2- Psycho – Korku Başyapıtı
Beyin yakan filmler listemizin de başyapıtlarından hatta olmazsa olmazlarından biri olan Hitchcock‘un etkileyici şaheseri Psycho (Sapık), şok edici finaliyle aklınızda kalırken “ben bunu neden daha önce izlemedim” diye hayıflanacaksınız. Duş sahnesi bile kendi başına bir başyapıt olan Psycho’yu henüz izlemeyenler, hala spoiler yememiş oldukları için şanslılar (bizim beyin yakan filmler listemiz spoiler içeriyor ama aklınızda bulunsun). İzleyin sonra Bates Motel‘de görüşürüz.
Psycho seven bunları da sevdi: “The Shining”, “Night of the Living Dead”, “The Texas Chainsaw Massacre”, “Halloween”, “Nosferatu”
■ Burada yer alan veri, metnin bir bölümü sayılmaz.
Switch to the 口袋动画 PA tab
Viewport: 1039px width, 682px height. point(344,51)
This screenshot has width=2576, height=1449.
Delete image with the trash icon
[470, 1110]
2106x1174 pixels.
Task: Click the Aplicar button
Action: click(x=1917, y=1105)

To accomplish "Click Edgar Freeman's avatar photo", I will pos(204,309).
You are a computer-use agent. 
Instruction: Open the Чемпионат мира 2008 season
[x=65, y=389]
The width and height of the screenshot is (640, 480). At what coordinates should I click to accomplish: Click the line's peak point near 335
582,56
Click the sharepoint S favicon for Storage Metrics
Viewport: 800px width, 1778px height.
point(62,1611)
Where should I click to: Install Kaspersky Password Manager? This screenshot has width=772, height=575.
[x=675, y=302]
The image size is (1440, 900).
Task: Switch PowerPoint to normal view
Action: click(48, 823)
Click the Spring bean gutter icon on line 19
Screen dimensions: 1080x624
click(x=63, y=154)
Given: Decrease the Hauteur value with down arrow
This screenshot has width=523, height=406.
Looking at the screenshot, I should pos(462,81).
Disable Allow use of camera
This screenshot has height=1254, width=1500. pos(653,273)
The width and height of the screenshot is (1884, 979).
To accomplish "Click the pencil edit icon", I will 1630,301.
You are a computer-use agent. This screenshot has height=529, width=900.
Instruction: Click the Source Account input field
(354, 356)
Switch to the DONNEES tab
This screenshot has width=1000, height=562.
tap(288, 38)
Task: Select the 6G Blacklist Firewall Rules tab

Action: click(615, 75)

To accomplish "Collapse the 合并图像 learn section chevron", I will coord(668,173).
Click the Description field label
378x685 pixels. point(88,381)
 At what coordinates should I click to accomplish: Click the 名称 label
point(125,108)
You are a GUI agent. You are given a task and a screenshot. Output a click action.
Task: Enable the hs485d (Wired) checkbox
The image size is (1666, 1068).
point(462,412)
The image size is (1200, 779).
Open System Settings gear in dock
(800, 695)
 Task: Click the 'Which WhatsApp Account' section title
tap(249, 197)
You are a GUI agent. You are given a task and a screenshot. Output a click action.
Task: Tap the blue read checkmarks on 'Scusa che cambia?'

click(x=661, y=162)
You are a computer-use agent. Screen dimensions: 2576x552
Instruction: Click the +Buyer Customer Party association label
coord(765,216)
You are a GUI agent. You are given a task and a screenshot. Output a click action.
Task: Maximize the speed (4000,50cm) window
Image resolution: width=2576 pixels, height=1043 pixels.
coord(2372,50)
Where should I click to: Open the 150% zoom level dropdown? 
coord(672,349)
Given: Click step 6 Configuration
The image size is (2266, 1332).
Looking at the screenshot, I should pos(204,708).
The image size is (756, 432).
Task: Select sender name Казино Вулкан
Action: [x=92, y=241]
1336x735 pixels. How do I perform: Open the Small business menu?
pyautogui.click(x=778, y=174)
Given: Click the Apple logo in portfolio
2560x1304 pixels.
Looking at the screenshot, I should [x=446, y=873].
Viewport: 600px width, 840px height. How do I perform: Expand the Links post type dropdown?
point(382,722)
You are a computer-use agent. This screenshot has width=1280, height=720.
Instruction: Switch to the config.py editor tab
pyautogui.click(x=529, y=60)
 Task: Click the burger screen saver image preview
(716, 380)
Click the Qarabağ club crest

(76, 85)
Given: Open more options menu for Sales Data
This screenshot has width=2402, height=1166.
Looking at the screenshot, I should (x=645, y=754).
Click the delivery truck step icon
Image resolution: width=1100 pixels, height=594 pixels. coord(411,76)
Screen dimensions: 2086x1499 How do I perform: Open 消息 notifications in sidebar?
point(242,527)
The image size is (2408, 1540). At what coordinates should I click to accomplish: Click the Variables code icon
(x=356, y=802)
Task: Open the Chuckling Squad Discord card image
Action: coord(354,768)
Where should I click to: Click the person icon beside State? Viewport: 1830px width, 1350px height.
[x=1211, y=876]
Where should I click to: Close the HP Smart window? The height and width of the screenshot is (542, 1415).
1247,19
3- The Wizard of Oz – Müzikal Başyapıt
Oz Büyücüsü! Yüzlerce filme, diziye, müzikale ilham kaynağı olan müzikal başyapıt. 1939 yılından kalan bu hazine, sıkıcı eski Kansas‘taki siyah-beyazdan dünyadan capcanlı Oz‘a kaydığında, dünyaya hareketli görüntünün gücünü gösterdi. Her unsuru merak uyandıran – setler, karakterler, performanslar ve tabii ki şarkılar- her bir sekansından neşeli notalar fışkıran güzel bir seyirlik. Roger Ebert, Dorothy‘nin evinden fantazi dünyasındaki hayali bir ülkeye dönme yolunu en iyi şeklde tanımlıyor. Öykünün temelinde çocukluğun en derin güvensizliklerine nüfuz ediyor, onları karıştırıyor ve sonra onları rahatlatıyor. “Yurttaş Kane” in başyapıt olma durumu tartışılsa bile hepimiz “Öz Büyücüsü”nün bir başyapıt olduğunu kabul edebiliriz.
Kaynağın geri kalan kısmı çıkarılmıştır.